Park Gyu (Im Joo-hwan) arrives from Hanyang (the historical name for Seoul) on a secret mission from the King to uncover corruption, embezzlement, and whatever else he may find on Tamna. However, his cover story leads to a tangle of complications for him: used to being doted on as an aristocratic scholar and high government official, he is sent to Tamna on the pretense of having been at the center of a sexual harassment scandal for which he has been permanently banished to the island, where he will have to work for a local family despite not being used to manual labor.

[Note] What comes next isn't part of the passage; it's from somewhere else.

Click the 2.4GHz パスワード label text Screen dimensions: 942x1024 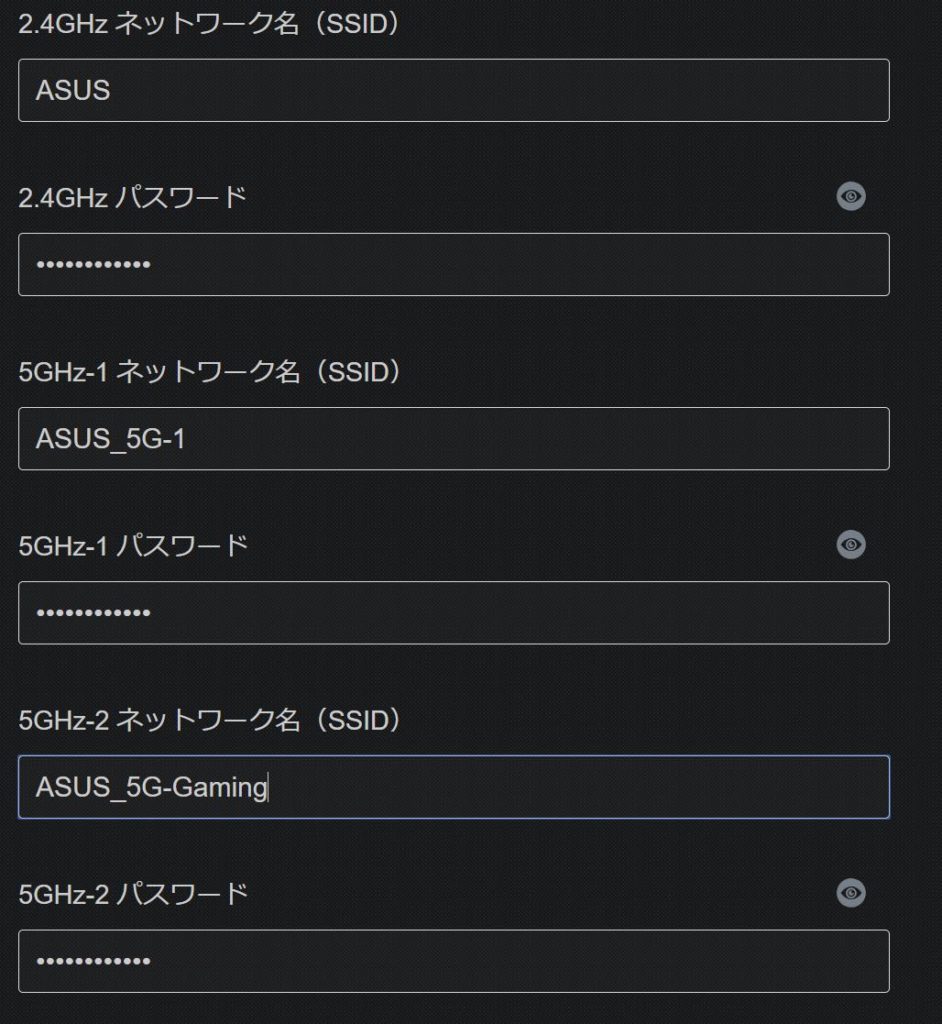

Tamna native Jang Beo-jin (Seo Woo) is an abalone diver whose mother is the leader of all the village divers (haenyo lit. "sea women"). Unfortunately for Beo-jin, she didn't inherit her mother's gifts or prowess for diving. She is the lowest of the apprentice divers after eight years and she is constantly being berated by her mother and all the other divers; she manages to mess up every chance she is given.

Her first meeting with Park Gyu comes when she is sent to deliver some abalone to the village elders for a religious ceremony but ends up knocking down the altar and Park Gyu, and losing the medallion that entitles her family to a lower tithe to the King. Believing it to be in Park Gyu's possession, she tries to get it back from the upright and uptight noble, who is later sent to live with Beo-jin's family on the same day that William is shipwrecked off the coast; Beo-jin hides him, and later Yan as well, in a cave outside the village.

==Cast==
=== Main cast ===

- Seo Woo as Jang Beo-jin
- Im Joo-hwan as Park Gyu
- Pierre Deporte as William Spencer
- Lee Seung-min as Seo-rin
- Lee Seon-ho as Yan Kawamura

=== Supporting cast ===

- Kim Mi-kyung as Choi Jang-nyeo, Beo-jin's mother
- Byun Woo-min as Jang Won-bin, Beo-jin's father
- Kim Yoo-jung as Jang Beo-seol, Beo-jin's younger sister
- Yang Hee-kyung as Mr. Eom's wife, Park Gyu's birth mother
- Lee Ho-jae as Park Chul, Park Gyu's birth father
- Seo Beom-shik as Jeon Chi-yong
- Park Joon as nobleman Song
- Park Woong as ancestral rites priest
- Lee Ho-seong as exiled King Gwanghaegun.
- Jo Seung-yeon as assistant governor Kim Yi-bang
- Bang Eun-hee as Go Ba-soon
- Jung Joo-ri as Han Kkeut-boon
- Kim Ho-won as Hyang Dol-yi
- Yoo Tae-woong as Han Philip
- Jang Kyung-ah as Hong Shi-yeon
- Kim Byeong-chun as public official Ahn
- Song Gwi-hyun 	as Hong Goo-rak
- Robert Holley as Jan Jansz Weltevree (Park Yeon)
- Lee Byung-joon as King Injo
- So Young-don as Crown Prince Sohyeon
- Goo Bon-im as Jong-dal's mother
- Jo Moon-ui as Jong-dal's father
- Park Hee-jin as Jong-dal
- Kim Hyun-ah as woman from Kang-jin
- Lee Han-wi as Lee Sa-pyeong, potter
- Lee Jung-sub as Kim Hoon-jang
- Lee Hae-woo as Hyang Dul-yi

==Production==
The drama had been planned for 20 episodes (and filmed months in advance) but in its original run, MBC cut it down to 16 episodes due to low ratings despite fan fervor and general praise. As a result, beginning with episode 11, the production had to quickly edit down the remaining ten episodes into six, leaving a lot of material on the cutting room floor. The overseas broadcasts aired all 20 episodes, while the Director's Cut DVD release features 21 episodes.

==Awards==
2009 17th Korean Culture and Entertainment Awards
- Best New Actor: Im Joo-hwan

2009 MBC Drama Awards
- Best New Actor: Im Joo-hwan
- Best New Actress: Seo Woo
- Popularity Award, Actress: Seo Woo

==International broadcast==
It aired in Japan on cable channel Mnet beginning October 26, 2009.

It aired in Thailand on Channel 7 every Thursday to Friday at 8.30 a.m. starting from October 11, 2012.